Bin Laden was a big fan of Arsenal and watched many of the club’s games

Published: Updated:

The operation that targeted al-Jawhara stadium in Jeddah (West of Saudi Arabia) was foiled by the Saudi security devices. It reminds us of the plots that were to take place in in France and Belgium in May 2016 and kill hundreds of Russian and British fans during the finals of the Euro League that was hosted in “Saint-Denis”.

In 2014, ISIS warned Qatar from hosting the 2022 World Cup.

So what is the relation between terror and the beautiful game of football?

Al Qaeda chief Osama Bin Laden was a big fan of the British club Arsenal. He attended many of the Euro Cup games held in Highbury in the heart of London.
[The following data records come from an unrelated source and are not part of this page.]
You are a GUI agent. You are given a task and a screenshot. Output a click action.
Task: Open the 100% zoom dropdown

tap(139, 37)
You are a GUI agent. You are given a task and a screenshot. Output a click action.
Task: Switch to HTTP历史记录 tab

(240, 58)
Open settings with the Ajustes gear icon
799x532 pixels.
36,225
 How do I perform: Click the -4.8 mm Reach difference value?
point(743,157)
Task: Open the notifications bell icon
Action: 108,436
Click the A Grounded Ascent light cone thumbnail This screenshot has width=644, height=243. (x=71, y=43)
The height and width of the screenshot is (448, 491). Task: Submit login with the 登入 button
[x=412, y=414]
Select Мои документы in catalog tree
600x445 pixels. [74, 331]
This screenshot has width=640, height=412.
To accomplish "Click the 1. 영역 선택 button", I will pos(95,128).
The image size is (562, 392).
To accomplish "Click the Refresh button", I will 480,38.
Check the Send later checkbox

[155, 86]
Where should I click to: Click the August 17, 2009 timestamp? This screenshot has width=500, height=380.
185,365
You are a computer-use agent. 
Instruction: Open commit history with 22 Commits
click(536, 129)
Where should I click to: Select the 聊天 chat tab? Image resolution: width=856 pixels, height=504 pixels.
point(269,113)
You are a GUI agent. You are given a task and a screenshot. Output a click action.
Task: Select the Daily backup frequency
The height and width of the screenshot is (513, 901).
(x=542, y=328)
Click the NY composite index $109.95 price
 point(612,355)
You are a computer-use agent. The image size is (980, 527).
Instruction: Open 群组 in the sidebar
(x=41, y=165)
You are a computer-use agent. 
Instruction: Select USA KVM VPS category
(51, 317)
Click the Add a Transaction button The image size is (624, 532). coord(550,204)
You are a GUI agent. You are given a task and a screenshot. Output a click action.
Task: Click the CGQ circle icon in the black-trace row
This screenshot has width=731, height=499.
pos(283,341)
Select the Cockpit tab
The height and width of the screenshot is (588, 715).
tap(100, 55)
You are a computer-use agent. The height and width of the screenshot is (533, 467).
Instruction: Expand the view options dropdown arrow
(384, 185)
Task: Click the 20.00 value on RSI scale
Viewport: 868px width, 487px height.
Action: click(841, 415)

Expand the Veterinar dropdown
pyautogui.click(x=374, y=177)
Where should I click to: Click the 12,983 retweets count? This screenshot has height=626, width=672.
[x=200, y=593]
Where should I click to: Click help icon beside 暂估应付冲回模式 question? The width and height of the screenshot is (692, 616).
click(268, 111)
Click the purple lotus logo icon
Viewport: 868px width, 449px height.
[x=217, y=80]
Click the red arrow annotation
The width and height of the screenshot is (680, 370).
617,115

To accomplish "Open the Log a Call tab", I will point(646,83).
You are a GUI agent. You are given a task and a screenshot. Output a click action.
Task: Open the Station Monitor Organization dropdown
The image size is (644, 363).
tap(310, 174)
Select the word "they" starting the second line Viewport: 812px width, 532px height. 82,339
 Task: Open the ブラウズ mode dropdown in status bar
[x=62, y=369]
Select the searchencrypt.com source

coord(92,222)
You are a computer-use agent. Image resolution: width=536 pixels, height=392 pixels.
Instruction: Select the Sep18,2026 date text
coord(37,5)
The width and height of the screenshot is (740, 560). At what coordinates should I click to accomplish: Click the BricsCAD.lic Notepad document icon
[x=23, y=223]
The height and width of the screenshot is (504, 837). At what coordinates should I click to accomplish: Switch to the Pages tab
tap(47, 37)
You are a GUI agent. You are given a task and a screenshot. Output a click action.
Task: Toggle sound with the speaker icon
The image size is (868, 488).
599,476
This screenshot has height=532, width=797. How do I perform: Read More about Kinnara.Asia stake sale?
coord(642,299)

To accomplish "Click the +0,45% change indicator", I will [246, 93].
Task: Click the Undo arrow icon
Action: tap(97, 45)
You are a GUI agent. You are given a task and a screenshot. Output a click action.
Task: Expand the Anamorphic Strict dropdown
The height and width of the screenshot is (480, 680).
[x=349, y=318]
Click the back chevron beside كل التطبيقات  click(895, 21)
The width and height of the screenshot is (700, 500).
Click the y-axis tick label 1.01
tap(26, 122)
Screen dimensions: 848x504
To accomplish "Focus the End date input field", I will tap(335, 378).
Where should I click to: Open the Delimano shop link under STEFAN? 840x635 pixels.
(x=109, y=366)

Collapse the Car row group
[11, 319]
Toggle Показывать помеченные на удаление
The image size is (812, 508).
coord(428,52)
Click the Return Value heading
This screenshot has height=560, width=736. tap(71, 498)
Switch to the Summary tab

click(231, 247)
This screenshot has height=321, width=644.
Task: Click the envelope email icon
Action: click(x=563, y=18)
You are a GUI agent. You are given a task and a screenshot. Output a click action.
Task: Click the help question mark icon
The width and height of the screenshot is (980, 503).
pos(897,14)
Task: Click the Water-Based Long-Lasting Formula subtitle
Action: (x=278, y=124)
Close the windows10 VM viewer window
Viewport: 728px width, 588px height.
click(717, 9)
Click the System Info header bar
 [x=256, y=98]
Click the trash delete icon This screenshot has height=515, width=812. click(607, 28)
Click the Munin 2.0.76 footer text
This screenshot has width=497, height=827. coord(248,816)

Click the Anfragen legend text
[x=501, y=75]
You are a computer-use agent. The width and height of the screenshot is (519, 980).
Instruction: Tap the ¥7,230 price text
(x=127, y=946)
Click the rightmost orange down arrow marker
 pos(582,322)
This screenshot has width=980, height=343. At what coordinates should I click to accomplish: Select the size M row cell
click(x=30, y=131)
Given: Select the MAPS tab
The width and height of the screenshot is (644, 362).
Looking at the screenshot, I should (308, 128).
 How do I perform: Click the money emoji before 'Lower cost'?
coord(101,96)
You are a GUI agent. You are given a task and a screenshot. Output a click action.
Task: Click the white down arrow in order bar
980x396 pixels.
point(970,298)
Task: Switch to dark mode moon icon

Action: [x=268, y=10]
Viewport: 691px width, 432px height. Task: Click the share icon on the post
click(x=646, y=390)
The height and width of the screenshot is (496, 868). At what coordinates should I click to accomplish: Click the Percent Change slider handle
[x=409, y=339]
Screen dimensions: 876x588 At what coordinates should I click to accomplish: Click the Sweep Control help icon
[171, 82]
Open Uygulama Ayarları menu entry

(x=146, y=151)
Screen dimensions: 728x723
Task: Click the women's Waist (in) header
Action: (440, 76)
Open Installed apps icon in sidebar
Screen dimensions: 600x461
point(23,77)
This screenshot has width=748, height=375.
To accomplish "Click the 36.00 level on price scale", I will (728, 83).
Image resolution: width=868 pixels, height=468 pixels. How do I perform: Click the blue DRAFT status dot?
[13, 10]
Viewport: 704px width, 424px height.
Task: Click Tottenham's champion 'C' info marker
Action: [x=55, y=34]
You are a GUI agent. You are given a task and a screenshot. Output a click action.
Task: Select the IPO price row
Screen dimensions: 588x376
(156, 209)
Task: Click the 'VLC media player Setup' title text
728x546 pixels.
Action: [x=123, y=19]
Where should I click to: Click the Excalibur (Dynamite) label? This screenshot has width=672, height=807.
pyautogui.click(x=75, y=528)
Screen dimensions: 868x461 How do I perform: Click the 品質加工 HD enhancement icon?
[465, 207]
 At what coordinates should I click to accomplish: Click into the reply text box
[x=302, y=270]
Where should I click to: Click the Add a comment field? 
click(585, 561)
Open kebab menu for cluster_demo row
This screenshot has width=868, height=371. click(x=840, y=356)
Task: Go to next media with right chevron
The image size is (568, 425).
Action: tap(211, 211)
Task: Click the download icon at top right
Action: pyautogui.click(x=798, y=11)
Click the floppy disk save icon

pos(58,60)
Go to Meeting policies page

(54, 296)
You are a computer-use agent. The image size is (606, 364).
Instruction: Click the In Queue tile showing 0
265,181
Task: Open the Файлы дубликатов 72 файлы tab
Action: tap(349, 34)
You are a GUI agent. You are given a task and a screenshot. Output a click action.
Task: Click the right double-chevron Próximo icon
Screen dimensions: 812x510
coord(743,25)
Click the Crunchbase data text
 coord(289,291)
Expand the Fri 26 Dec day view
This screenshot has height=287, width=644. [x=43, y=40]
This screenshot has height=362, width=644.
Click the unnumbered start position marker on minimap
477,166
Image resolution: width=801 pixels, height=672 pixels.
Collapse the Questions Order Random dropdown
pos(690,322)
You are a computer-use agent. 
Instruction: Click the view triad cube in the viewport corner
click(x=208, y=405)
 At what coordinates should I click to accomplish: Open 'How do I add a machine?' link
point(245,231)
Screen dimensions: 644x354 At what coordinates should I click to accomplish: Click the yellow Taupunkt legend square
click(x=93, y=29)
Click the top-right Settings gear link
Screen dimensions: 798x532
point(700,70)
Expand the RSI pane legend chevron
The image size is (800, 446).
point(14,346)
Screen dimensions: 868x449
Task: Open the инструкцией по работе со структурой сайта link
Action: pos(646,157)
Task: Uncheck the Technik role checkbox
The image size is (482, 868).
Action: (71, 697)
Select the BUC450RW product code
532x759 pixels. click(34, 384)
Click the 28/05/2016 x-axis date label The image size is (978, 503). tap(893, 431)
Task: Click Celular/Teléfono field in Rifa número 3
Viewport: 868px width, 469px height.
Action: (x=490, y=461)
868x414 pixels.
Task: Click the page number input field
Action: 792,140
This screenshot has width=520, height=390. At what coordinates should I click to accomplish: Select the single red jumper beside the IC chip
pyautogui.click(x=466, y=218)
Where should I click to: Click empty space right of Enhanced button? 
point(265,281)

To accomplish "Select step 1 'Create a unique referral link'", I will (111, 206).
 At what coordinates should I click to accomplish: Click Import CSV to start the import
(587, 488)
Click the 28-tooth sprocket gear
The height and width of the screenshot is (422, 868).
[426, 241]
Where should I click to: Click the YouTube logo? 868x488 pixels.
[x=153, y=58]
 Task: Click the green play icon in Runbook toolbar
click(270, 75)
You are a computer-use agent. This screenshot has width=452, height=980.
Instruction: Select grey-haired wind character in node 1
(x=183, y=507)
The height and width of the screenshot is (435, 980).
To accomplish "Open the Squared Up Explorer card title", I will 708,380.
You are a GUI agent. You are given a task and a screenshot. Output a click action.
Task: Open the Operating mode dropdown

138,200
According to the Mirror newspaper, bin Laden visited London many times. During one of his visits, he was keen on attending many games in the Euro League 1994 in which Arsenal was playing. He attended the first game that Arsenal played against Belgian rivals Royal Standard de Liège, accompanied by his sons and friends. Arsenal scored 7 goals during that game.

Football fan

Abu Bakr al-Baghdadi, the “caliph” of so-called ISIS, was also a football fan. According to the Telegraph, he was the best football player within the Masjed team in Baghdad.

Al-Qaeda leader in Saudi Arabia, Abdul Aziz al-Muqrin who was killed during the confrontation in the Saudi capital Riyadh on June 18, 2003, and who had plotted the kidnapping and slaughter of American architect Bob Johnson in the Saudi capital Riyadh, was the goalkeeper of his school team in the west of Riyadh.

In Yemen, Jalal Belaidi, leader of Ansar al-Sharia, a branch for al-Qaeda in Yemen, was a football player in one of the under-18 clubs before reaching the first division.

Egyptian 24-year-old Mahmoud Ghandour was a referee before he changed his name to ‘Abu Dagana Ghandour’.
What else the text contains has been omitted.